At the time, Salles suspects a US submarine may have been spying on a top secret consignment of military grade plutonium shipped from the French port of Cherbourg to Japan on board a British nuclear transport vessel. The Dutch submarine Dolfijn, one of the first ships to reach the site of the sinking, was initially suspected of involvement in the casualty.[3]

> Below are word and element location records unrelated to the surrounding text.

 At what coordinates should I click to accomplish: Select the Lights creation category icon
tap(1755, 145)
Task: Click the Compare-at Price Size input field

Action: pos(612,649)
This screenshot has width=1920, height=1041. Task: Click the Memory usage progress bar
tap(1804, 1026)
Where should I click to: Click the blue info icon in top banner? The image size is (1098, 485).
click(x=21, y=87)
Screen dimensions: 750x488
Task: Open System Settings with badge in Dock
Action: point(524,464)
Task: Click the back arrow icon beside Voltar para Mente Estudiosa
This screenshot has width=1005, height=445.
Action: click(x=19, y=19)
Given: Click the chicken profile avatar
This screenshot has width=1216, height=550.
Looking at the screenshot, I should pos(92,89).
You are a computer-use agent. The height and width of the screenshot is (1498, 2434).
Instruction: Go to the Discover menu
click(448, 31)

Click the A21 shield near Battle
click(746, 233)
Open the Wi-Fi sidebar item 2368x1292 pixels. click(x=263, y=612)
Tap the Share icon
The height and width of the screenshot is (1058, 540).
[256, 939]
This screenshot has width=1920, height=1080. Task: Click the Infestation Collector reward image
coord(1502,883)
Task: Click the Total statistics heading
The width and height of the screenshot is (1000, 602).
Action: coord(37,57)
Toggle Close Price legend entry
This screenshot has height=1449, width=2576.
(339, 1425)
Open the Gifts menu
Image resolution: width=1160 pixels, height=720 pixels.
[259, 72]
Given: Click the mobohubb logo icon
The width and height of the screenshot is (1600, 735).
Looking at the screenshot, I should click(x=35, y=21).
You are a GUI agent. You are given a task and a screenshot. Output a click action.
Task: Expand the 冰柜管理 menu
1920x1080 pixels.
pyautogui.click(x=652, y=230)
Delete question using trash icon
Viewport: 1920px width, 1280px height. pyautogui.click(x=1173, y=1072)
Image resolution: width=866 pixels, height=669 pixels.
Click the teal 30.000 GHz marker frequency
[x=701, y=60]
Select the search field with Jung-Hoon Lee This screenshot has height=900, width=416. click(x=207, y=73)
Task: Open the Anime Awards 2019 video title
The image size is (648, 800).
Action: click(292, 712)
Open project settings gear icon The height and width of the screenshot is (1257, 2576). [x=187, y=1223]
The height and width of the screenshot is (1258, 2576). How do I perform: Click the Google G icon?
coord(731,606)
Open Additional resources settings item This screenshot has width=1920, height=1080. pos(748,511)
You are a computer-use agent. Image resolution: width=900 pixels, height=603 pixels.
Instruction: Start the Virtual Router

For certain, the U.S. official response will NOT include the recommended locations of all U.S. SSNs. The U.S. had given France all of the information it was going to get in the Bush administration (which like all of the prior administrations, was minimal). The U.S. embassy did not reply after the 2004 sinking that we had no submarines in the area at the time. How do we know this? Simple, such an answer would have eliminated further interst from Salles in the possibility of a U.S. SSN. In other words, the official reply was vague, hinting of "no incidents reported by any U.S. SSN" and an extremely unlikely possibility of any U.S. sub in the area.
Salles would know better than to ask about the location of any U.S. SSBN/GN. Why? Because even France and the U.K. still have not shared the operating areas of their deterrent missile subs with each other. The U.S. may have reminded France verbally that the locations of SSBNs and SSGNs are highly guarded secrets, but again, no incidents have been reported.
Salles is hoping that the transformational Obama administration will share more details about any subs in the area of casualty on 15 January 2004. Is he correct?
Before Obama, such a question would not even have been a tough call; the answer: NO! But with the current administration, submarine tradition is being tossed, military secrecy in general has been exposed to less regard for secrecy and greater regard for questions. The strength of our Navy going forward is even being downplayed. SECNAV Ray Mabus, a lawyer, must advise Obama. Neither SecDef Gates nor Mabus were submariners. Consequently, M.E. believes there is a 15% chance of more disclosures.
Submarines are always silent and strange.